[Stored data]
========

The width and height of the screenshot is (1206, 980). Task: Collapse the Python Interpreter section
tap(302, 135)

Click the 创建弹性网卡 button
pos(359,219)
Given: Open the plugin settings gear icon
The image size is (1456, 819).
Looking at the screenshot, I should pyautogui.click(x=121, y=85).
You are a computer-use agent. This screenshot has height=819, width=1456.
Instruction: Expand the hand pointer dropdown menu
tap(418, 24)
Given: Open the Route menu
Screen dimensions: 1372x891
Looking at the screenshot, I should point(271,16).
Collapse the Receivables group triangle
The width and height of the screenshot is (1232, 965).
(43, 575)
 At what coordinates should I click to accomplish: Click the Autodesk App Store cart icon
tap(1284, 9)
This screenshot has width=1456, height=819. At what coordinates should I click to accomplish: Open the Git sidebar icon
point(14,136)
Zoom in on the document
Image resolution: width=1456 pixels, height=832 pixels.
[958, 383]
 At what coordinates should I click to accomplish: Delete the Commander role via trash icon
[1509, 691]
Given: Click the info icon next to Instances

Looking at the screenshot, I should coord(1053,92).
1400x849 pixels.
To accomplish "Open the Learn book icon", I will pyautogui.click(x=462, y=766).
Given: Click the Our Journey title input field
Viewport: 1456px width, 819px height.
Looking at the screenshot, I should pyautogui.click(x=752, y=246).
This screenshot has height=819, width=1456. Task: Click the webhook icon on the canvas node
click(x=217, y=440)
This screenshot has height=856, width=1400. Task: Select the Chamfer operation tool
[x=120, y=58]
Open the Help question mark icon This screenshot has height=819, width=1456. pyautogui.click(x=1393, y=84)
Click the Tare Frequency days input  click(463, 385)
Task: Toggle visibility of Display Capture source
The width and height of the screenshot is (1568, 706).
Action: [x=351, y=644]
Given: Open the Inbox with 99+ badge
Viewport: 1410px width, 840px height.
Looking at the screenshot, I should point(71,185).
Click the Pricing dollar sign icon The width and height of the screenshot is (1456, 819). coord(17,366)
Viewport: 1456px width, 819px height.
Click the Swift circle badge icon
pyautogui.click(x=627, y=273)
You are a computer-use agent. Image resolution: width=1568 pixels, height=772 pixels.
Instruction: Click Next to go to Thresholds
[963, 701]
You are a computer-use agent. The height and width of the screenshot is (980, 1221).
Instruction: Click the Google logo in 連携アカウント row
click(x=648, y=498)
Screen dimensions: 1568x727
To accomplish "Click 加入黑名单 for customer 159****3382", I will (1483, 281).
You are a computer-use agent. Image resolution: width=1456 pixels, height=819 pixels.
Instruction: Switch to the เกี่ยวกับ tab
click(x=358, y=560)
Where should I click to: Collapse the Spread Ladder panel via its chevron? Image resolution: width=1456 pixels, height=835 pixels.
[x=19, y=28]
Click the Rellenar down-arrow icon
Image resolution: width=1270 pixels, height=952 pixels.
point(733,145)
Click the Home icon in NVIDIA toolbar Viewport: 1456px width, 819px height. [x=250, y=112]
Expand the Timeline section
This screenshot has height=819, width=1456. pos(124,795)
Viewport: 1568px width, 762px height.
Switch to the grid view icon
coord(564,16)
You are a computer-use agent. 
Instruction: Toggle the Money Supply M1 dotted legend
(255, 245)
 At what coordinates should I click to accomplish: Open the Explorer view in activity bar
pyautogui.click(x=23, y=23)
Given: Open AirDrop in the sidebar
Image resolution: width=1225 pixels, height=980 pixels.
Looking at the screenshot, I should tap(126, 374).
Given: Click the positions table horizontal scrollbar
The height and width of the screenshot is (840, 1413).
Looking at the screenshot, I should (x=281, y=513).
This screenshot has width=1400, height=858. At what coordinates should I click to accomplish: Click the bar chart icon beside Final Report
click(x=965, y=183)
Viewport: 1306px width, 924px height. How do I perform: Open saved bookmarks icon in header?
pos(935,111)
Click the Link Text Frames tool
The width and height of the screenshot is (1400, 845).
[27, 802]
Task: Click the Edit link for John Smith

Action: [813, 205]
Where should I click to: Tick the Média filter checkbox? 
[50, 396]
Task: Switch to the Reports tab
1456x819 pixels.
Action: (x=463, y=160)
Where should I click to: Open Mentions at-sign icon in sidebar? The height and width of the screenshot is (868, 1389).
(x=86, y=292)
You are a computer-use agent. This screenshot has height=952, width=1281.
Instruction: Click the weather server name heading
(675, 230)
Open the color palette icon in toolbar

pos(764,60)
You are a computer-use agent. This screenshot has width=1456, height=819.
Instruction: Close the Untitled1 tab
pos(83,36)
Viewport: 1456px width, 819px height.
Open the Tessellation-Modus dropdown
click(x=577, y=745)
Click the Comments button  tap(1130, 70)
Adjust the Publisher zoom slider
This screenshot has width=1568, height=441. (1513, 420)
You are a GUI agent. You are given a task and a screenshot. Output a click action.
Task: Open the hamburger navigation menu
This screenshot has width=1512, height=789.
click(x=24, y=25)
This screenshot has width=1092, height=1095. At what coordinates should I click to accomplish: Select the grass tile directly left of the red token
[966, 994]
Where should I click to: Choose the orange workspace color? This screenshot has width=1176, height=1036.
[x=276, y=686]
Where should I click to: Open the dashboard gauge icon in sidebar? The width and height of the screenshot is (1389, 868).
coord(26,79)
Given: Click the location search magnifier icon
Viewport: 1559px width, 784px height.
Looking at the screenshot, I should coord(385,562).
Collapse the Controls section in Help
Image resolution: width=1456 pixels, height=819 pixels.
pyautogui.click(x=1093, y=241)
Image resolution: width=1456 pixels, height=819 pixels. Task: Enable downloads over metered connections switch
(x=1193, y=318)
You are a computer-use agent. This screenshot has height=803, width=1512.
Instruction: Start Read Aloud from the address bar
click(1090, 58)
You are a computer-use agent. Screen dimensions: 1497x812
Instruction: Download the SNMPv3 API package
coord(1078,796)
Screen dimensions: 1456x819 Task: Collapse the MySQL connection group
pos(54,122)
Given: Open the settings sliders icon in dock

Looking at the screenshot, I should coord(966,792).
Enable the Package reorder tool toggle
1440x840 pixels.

========

What you are asked to do:
Line by line, print the records above exactly as they stand.

Your solution:
The width and height of the screenshot is (1206, 980). Task: Collapse the Python Interpreter section
tap(302, 135)

Click the 创建弹性网卡 button
pos(359,219)
Given: Open the plugin settings gear icon
The image size is (1456, 819).
Looking at the screenshot, I should pyautogui.click(x=121, y=85).
You are a computer-use agent. This screenshot has height=819, width=1456.
Instruction: Expand the hand pointer dropdown menu
tap(418, 24)
Given: Open the Route menu
Screen dimensions: 1372x891
Looking at the screenshot, I should point(271,16).
Collapse the Receivables group triangle
The width and height of the screenshot is (1232, 965).
(43, 575)
 At what coordinates should I click to accomplish: Click the Autodesk App Store cart icon
tap(1284, 9)
This screenshot has width=1456, height=819. At what coordinates should I click to accomplish: Open the Git sidebar icon
point(14,136)
Zoom in on the document
Image resolution: width=1456 pixels, height=832 pixels.
[958, 383]
 At what coordinates should I click to accomplish: Delete the Commander role via trash icon
[1509, 691]
Given: Click the info icon next to Instances

Looking at the screenshot, I should coord(1053,92).
1400x849 pixels.
To accomplish "Open the Learn book icon", I will pyautogui.click(x=462, y=766).
Given: Click the Our Journey title input field
Viewport: 1456px width, 819px height.
Looking at the screenshot, I should pyautogui.click(x=752, y=246).
This screenshot has height=819, width=1456. Task: Click the webhook icon on the canvas node
click(x=217, y=440)
This screenshot has height=856, width=1400. Task: Select the Chamfer operation tool
[x=120, y=58]
Open the Help question mark icon This screenshot has height=819, width=1456. pyautogui.click(x=1393, y=84)
Click the Tare Frequency days input  click(463, 385)
Task: Toggle visibility of Display Capture source
The width and height of the screenshot is (1568, 706).
Action: [x=351, y=644]
Given: Open the Inbox with 99+ badge
Viewport: 1410px width, 840px height.
Looking at the screenshot, I should point(71,185).
Click the Pricing dollar sign icon The width and height of the screenshot is (1456, 819). coord(17,366)
Viewport: 1456px width, 819px height.
Click the Swift circle badge icon
pyautogui.click(x=627, y=273)
You are a computer-use agent. Image resolution: width=1568 pixels, height=772 pixels.
Instruction: Click Next to go to Thresholds
[963, 701]
You are a computer-use agent. The height and width of the screenshot is (980, 1221).
Instruction: Click the Google logo in 連携アカウント row
click(x=648, y=498)
Screen dimensions: 1568x727
To accomplish "Click 加入黑名单 for customer 159****3382", I will (1483, 281).
You are a computer-use agent. Image resolution: width=1456 pixels, height=819 pixels.
Instruction: Switch to the เกี่ยวกับ tab
click(x=358, y=560)
Where should I click to: Collapse the Spread Ladder panel via its chevron? Image resolution: width=1456 pixels, height=835 pixels.
[x=19, y=28]
Click the Rellenar down-arrow icon
Image resolution: width=1270 pixels, height=952 pixels.
point(733,145)
Click the Home icon in NVIDIA toolbar Viewport: 1456px width, 819px height. [x=250, y=112]
Expand the Timeline section
This screenshot has height=819, width=1456. pos(124,795)
Viewport: 1568px width, 762px height.
Switch to the grid view icon
coord(564,16)
You are a computer-use agent. 
Instruction: Toggle the Money Supply M1 dotted legend
(255, 245)
 At what coordinates should I click to accomplish: Open the Explorer view in activity bar
pyautogui.click(x=23, y=23)
Given: Open AirDrop in the sidebar
Image resolution: width=1225 pixels, height=980 pixels.
Looking at the screenshot, I should tap(126, 374).
Given: Click the positions table horizontal scrollbar
The height and width of the screenshot is (840, 1413).
Looking at the screenshot, I should (x=281, y=513).
This screenshot has width=1400, height=858. At what coordinates should I click to accomplish: Click the bar chart icon beside Final Report
click(x=965, y=183)
Viewport: 1306px width, 924px height. How do I perform: Open saved bookmarks icon in header?
pos(935,111)
Click the Link Text Frames tool
The width and height of the screenshot is (1400, 845).
[27, 802]
Task: Click the Edit link for John Smith

Action: [813, 205]
Where should I click to: Tick the Média filter checkbox? 
[50, 396]
Task: Switch to the Reports tab
1456x819 pixels.
Action: (x=463, y=160)
Where should I click to: Open Mentions at-sign icon in sidebar? The height and width of the screenshot is (868, 1389).
(x=86, y=292)
You are a computer-use agent. This screenshot has height=952, width=1281.
Instruction: Click the weather server name heading
(675, 230)
Open the color palette icon in toolbar

pos(764,60)
You are a computer-use agent. This screenshot has width=1456, height=819.
Instruction: Close the Untitled1 tab
pos(83,36)
Viewport: 1456px width, 819px height.
Open the Tessellation-Modus dropdown
click(x=577, y=745)
Click the Comments button  tap(1130, 70)
Adjust the Publisher zoom slider
This screenshot has width=1568, height=441. (1513, 420)
You are a GUI agent. You are given a task and a screenshot. Output a click action.
Task: Open the hamburger navigation menu
This screenshot has width=1512, height=789.
click(x=24, y=25)
This screenshot has width=1092, height=1095. At what coordinates should I click to accomplish: Select the grass tile directly left of the red token
[966, 994]
Where should I click to: Choose the orange workspace color? This screenshot has width=1176, height=1036.
[x=276, y=686]
Where should I click to: Open the dashboard gauge icon in sidebar? The width and height of the screenshot is (1389, 868).
coord(26,79)
Given: Click the location search magnifier icon
Viewport: 1559px width, 784px height.
Looking at the screenshot, I should coord(385,562).
Collapse the Controls section in Help
Image resolution: width=1456 pixels, height=819 pixels.
pyautogui.click(x=1093, y=241)
Image resolution: width=1456 pixels, height=819 pixels. Task: Enable downloads over metered connections switch
(x=1193, y=318)
You are a computer-use agent. This screenshot has height=803, width=1512.
Instruction: Start Read Aloud from the address bar
click(1090, 58)
You are a computer-use agent. Screen dimensions: 1497x812
Instruction: Download the SNMPv3 API package
coord(1078,796)
Screen dimensions: 1456x819 Task: Collapse the MySQL connection group
pos(54,122)
Given: Open the settings sliders icon in dock

Looking at the screenshot, I should coord(966,792).
Enable the Package reorder tool toggle
1440x840 pixels.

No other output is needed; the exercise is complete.